§ REQUIRED ACTION
Only an exact copy of the records below will serve as the answer.

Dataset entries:

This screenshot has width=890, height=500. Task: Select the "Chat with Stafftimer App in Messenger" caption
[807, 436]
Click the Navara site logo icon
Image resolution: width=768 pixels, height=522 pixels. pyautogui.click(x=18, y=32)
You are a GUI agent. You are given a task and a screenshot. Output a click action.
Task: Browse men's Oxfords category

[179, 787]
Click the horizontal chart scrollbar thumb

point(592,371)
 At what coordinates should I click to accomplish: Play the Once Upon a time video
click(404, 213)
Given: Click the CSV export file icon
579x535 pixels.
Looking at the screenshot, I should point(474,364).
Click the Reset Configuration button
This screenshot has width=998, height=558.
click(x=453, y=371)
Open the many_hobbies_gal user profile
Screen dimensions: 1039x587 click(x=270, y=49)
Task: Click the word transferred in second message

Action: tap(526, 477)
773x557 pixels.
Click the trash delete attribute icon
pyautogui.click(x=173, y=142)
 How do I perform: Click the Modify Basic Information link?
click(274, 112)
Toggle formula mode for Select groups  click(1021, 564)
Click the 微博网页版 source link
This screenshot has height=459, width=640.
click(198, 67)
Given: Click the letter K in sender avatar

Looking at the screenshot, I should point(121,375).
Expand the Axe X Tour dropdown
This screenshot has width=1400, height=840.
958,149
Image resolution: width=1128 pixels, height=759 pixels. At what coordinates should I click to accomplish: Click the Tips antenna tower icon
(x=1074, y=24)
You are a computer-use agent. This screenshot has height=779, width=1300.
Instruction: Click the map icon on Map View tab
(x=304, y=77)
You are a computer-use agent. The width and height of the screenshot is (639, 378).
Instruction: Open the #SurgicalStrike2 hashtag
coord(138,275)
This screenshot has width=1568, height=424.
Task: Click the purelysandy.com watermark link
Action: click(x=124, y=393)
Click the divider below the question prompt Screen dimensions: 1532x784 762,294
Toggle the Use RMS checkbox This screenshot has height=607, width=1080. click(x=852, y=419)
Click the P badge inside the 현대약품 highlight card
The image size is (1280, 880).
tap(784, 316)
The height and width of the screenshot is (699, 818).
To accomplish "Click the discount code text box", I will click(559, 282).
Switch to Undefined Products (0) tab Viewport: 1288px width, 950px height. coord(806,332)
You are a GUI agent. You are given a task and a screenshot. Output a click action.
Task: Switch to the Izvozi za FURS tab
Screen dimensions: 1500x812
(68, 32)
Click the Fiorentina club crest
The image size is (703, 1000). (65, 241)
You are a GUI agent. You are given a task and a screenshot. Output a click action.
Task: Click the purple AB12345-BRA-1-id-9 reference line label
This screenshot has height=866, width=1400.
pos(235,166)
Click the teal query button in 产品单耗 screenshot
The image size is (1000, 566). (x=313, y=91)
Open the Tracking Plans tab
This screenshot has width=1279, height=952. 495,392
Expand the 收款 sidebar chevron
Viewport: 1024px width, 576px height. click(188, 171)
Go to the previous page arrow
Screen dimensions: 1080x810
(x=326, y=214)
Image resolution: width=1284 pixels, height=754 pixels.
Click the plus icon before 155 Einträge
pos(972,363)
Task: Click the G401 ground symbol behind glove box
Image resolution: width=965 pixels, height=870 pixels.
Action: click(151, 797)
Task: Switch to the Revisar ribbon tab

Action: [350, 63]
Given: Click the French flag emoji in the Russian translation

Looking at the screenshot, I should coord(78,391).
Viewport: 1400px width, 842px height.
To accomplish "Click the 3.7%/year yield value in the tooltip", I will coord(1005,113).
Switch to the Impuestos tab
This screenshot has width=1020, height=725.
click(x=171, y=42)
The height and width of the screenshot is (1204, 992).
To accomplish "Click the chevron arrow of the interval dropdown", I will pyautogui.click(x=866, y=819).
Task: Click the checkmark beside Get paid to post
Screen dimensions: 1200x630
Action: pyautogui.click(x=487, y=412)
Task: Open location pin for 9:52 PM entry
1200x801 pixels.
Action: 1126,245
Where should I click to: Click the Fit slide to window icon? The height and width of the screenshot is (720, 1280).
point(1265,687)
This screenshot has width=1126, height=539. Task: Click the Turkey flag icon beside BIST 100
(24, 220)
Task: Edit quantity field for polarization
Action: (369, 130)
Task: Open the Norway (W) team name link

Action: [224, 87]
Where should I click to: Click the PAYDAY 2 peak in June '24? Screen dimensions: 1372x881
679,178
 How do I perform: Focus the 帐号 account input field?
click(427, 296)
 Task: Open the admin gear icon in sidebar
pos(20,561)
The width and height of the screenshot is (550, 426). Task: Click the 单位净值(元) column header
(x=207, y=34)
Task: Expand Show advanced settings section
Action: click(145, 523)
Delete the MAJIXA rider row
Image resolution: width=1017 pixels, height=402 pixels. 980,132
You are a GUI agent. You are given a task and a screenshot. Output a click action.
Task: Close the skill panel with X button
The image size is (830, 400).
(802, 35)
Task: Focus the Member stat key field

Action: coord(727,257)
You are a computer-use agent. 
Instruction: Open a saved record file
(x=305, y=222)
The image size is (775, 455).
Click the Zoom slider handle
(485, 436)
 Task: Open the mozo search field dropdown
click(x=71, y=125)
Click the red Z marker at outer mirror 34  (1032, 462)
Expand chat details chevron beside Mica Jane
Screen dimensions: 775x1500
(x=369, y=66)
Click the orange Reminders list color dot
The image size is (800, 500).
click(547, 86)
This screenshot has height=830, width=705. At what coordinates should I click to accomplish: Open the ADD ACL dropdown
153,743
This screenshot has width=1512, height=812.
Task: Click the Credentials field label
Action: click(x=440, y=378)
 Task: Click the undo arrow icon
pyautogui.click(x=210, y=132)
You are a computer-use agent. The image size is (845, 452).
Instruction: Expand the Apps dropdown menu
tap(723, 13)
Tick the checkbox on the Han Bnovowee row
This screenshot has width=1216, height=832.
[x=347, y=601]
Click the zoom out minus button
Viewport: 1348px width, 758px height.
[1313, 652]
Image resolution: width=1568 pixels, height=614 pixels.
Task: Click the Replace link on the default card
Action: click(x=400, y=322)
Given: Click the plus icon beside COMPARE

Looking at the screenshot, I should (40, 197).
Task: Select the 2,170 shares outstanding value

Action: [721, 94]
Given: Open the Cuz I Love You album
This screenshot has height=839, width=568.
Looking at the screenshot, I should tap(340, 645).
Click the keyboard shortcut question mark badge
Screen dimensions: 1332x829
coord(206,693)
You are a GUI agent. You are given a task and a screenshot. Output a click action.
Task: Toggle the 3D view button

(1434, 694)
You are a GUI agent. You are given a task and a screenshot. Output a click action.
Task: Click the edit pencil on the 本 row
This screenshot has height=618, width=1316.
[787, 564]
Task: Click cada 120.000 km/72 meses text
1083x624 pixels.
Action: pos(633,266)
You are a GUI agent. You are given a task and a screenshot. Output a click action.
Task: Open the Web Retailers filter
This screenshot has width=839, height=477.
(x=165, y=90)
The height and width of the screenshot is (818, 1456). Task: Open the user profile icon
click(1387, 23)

§ TASK OUTPUT
This screenshot has width=890, height=500. Task: Select the "Chat with Stafftimer App in Messenger" caption
[807, 436]
Click the Navara site logo icon
Image resolution: width=768 pixels, height=522 pixels. pyautogui.click(x=18, y=32)
You are a GUI agent. You are given a task and a screenshot. Output a click action.
Task: Browse men's Oxfords category

[179, 787]
Click the horizontal chart scrollbar thumb

point(592,371)
 At what coordinates should I click to accomplish: Play the Once Upon a time video
click(404, 213)
Given: Click the CSV export file icon
579x535 pixels.
Looking at the screenshot, I should point(474,364).
Click the Reset Configuration button
This screenshot has width=998, height=558.
click(x=453, y=371)
Open the many_hobbies_gal user profile
Screen dimensions: 1039x587 click(x=270, y=49)
Task: Click the word transferred in second message

Action: tap(526, 477)
773x557 pixels.
Click the trash delete attribute icon
pyautogui.click(x=173, y=142)
 How do I perform: Click the Modify Basic Information link?
click(274, 112)
Toggle formula mode for Select groups  click(1021, 564)
Click the 微博网页版 source link
This screenshot has height=459, width=640.
click(198, 67)
Given: Click the letter K in sender avatar

Looking at the screenshot, I should point(121,375).
Expand the Axe X Tour dropdown
This screenshot has width=1400, height=840.
958,149
Image resolution: width=1128 pixels, height=759 pixels. At what coordinates should I click to accomplish: Click the Tips antenna tower icon
(x=1074, y=24)
You are a computer-use agent. This screenshot has height=779, width=1300.
Instruction: Click the map icon on Map View tab
(x=304, y=77)
You are a computer-use agent. The width and height of the screenshot is (639, 378).
Instruction: Open the #SurgicalStrike2 hashtag
coord(138,275)
This screenshot has width=1568, height=424.
Task: Click the purelysandy.com watermark link
Action: click(x=124, y=393)
Click the divider below the question prompt Screen dimensions: 1532x784 762,294
Toggle the Use RMS checkbox This screenshot has height=607, width=1080. click(x=852, y=419)
Click the P badge inside the 현대약품 highlight card
The image size is (1280, 880).
tap(784, 316)
The height and width of the screenshot is (699, 818).
To accomplish "Click the discount code text box", I will click(559, 282).
Switch to Undefined Products (0) tab Viewport: 1288px width, 950px height. coord(806,332)
You are a GUI agent. You are given a task and a screenshot. Output a click action.
Task: Switch to the Izvozi za FURS tab
Screen dimensions: 1500x812
(68, 32)
Click the Fiorentina club crest
The image size is (703, 1000). (65, 241)
You are a GUI agent. You are given a task and a screenshot. Output a click action.
Task: Click the purple AB12345-BRA-1-id-9 reference line label
This screenshot has height=866, width=1400.
pos(235,166)
Click the teal query button in 产品单耗 screenshot
The image size is (1000, 566). (x=313, y=91)
Open the Tracking Plans tab
This screenshot has width=1279, height=952. 495,392
Expand the 收款 sidebar chevron
Viewport: 1024px width, 576px height. click(188, 171)
Go to the previous page arrow
Screen dimensions: 1080x810
(x=326, y=214)
Image resolution: width=1284 pixels, height=754 pixels.
Click the plus icon before 155 Einträge
pos(972,363)
Task: Click the G401 ground symbol behind glove box
Image resolution: width=965 pixels, height=870 pixels.
Action: click(151, 797)
Task: Switch to the Revisar ribbon tab

Action: [350, 63]
Given: Click the French flag emoji in the Russian translation

Looking at the screenshot, I should coord(78,391).
Viewport: 1400px width, 842px height.
To accomplish "Click the 3.7%/year yield value in the tooltip", I will coord(1005,113).
Switch to the Impuestos tab
This screenshot has width=1020, height=725.
click(x=171, y=42)
The height and width of the screenshot is (1204, 992).
To accomplish "Click the chevron arrow of the interval dropdown", I will pyautogui.click(x=866, y=819).
Task: Click the checkmark beside Get paid to post
Screen dimensions: 1200x630
Action: pyautogui.click(x=487, y=412)
Task: Open location pin for 9:52 PM entry
1200x801 pixels.
Action: 1126,245
Where should I click to: Click the Fit slide to window icon? The height and width of the screenshot is (720, 1280).
point(1265,687)
This screenshot has width=1126, height=539. Task: Click the Turkey flag icon beside BIST 100
(24, 220)
Task: Edit quantity field for polarization
Action: (369, 130)
Task: Open the Norway (W) team name link

Action: [224, 87]
Where should I click to: Click the PAYDAY 2 peak in June '24? Screen dimensions: 1372x881
679,178
 How do I perform: Focus the 帐号 account input field?
click(427, 296)
 Task: Open the admin gear icon in sidebar
pos(20,561)
The width and height of the screenshot is (550, 426). Task: Click the 单位净值(元) column header
(x=207, y=34)
Task: Expand Show advanced settings section
Action: click(145, 523)
Delete the MAJIXA rider row
Image resolution: width=1017 pixels, height=402 pixels. 980,132
You are a GUI agent. You are given a task and a screenshot. Output a click action.
Task: Close the skill panel with X button
The image size is (830, 400).
(802, 35)
Task: Focus the Member stat key field

Action: coord(727,257)
You are a computer-use agent. 
Instruction: Open a saved record file
(x=305, y=222)
The image size is (775, 455).
Click the Zoom slider handle
(485, 436)
 Task: Open the mozo search field dropdown
click(x=71, y=125)
Click the red Z marker at outer mirror 34  (1032, 462)
Expand chat details chevron beside Mica Jane
Screen dimensions: 775x1500
(x=369, y=66)
Click the orange Reminders list color dot
The image size is (800, 500).
click(547, 86)
This screenshot has height=830, width=705. At what coordinates should I click to accomplish: Open the ADD ACL dropdown
153,743
This screenshot has width=1512, height=812.
Task: Click the Credentials field label
Action: click(x=440, y=378)
 Task: Click the undo arrow icon
pyautogui.click(x=210, y=132)
You are a computer-use agent. The image size is (845, 452).
Instruction: Expand the Apps dropdown menu
tap(723, 13)
Tick the checkbox on the Han Bnovowee row
This screenshot has width=1216, height=832.
[x=347, y=601]
Click the zoom out minus button
Viewport: 1348px width, 758px height.
[1313, 652]
Image resolution: width=1568 pixels, height=614 pixels.
Task: Click the Replace link on the default card
Action: click(x=400, y=322)
Given: Click the plus icon beside COMPARE

Looking at the screenshot, I should (40, 197).
Task: Select the 2,170 shares outstanding value

Action: [721, 94]
Given: Open the Cuz I Love You album
This screenshot has height=839, width=568.
Looking at the screenshot, I should tap(340, 645).
Click the keyboard shortcut question mark badge
Screen dimensions: 1332x829
coord(206,693)
You are a GUI agent. You are given a task and a screenshot. Output a click action.
Task: Toggle the 3D view button

(1434, 694)
You are a GUI agent. You are given a task and a screenshot. Output a click action.
Task: Click the edit pencil on the 本 row
This screenshot has height=618, width=1316.
[787, 564]
Task: Click cada 120.000 km/72 meses text
1083x624 pixels.
Action: pos(633,266)
You are a GUI agent. You are given a task and a screenshot. Output a click action.
Task: Open the Web Retailers filter
This screenshot has width=839, height=477.
(x=165, y=90)
The height and width of the screenshot is (818, 1456). Task: Open the user profile icon
click(1387, 23)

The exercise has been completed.